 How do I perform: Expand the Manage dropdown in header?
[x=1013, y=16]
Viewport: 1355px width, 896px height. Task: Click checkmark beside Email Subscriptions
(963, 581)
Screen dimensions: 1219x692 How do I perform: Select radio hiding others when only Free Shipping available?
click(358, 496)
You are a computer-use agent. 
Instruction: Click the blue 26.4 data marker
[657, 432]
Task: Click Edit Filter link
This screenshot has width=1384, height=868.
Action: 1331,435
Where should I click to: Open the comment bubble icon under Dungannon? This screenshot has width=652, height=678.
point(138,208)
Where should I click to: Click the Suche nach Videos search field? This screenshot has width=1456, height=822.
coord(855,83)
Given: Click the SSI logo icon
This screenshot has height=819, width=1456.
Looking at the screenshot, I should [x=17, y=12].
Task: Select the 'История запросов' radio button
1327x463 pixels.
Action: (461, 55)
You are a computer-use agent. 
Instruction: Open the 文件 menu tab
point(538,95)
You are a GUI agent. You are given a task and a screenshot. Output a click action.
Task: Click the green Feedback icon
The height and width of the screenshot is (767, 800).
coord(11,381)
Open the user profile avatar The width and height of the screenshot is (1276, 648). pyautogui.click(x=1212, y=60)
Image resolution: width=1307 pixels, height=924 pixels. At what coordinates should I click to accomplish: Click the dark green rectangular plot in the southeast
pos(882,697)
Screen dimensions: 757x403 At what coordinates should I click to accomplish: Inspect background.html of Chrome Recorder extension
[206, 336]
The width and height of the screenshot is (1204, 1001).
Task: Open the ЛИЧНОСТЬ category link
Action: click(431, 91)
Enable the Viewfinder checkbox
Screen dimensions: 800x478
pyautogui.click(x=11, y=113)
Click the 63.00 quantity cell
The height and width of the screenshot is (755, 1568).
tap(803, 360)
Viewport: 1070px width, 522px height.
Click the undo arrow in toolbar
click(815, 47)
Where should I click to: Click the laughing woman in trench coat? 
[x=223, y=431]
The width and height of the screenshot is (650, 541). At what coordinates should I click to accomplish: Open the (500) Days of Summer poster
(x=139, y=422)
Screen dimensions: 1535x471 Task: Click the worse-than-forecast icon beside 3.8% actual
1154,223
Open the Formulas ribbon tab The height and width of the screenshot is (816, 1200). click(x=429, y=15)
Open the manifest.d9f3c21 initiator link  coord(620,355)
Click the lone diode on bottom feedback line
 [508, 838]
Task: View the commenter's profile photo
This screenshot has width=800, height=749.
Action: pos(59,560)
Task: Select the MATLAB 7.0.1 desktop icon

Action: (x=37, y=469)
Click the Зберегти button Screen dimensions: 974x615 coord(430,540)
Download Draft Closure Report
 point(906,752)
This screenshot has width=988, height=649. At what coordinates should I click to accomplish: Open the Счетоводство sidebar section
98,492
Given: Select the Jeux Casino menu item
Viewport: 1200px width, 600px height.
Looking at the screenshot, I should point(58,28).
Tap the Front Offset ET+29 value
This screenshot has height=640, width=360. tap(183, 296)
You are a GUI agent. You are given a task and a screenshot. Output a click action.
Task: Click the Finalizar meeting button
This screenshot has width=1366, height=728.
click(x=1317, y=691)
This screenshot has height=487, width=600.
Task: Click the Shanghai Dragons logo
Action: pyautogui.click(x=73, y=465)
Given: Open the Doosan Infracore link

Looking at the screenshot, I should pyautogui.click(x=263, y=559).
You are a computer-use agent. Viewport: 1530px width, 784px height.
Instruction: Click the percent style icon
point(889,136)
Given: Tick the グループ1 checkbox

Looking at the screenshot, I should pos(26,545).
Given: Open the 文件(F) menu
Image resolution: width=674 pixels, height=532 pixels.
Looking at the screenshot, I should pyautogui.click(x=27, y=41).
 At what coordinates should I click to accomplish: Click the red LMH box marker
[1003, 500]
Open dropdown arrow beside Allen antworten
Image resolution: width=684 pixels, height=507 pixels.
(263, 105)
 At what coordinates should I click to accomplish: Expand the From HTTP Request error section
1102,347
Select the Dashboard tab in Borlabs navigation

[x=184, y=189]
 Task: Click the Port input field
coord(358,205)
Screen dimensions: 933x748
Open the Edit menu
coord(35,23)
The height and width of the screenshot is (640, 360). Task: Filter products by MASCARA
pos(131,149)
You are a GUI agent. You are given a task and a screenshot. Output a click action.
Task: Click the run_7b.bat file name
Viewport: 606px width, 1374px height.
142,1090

==================================================

Reproduce the records word for word from their first line through the line containing "pos(882,697)", including both of those lines.

* _The response_:
 How do I perform: Expand the Manage dropdown in header?
[x=1013, y=16]
Viewport: 1355px width, 896px height. Task: Click checkmark beside Email Subscriptions
(963, 581)
Screen dimensions: 1219x692 How do I perform: Select radio hiding others when only Free Shipping available?
click(358, 496)
You are a computer-use agent. 
Instruction: Click the blue 26.4 data marker
[657, 432]
Task: Click Edit Filter link
This screenshot has width=1384, height=868.
Action: 1331,435
Where should I click to: Open the comment bubble icon under Dungannon? This screenshot has width=652, height=678.
point(138,208)
Where should I click to: Click the Suche nach Videos search field? This screenshot has width=1456, height=822.
coord(855,83)
Given: Click the SSI logo icon
This screenshot has height=819, width=1456.
Looking at the screenshot, I should [x=17, y=12].
Task: Select the 'История запросов' radio button
1327x463 pixels.
Action: (461, 55)
You are a computer-use agent. 
Instruction: Open the 文件 menu tab
point(538,95)
You are a GUI agent. You are given a task and a screenshot. Output a click action.
Task: Click the green Feedback icon
The height and width of the screenshot is (767, 800).
coord(11,381)
Open the user profile avatar The width and height of the screenshot is (1276, 648). pyautogui.click(x=1212, y=60)
Image resolution: width=1307 pixels, height=924 pixels. At what coordinates should I click to accomplish: Click the dark green rectangular plot in the southeast
pos(882,697)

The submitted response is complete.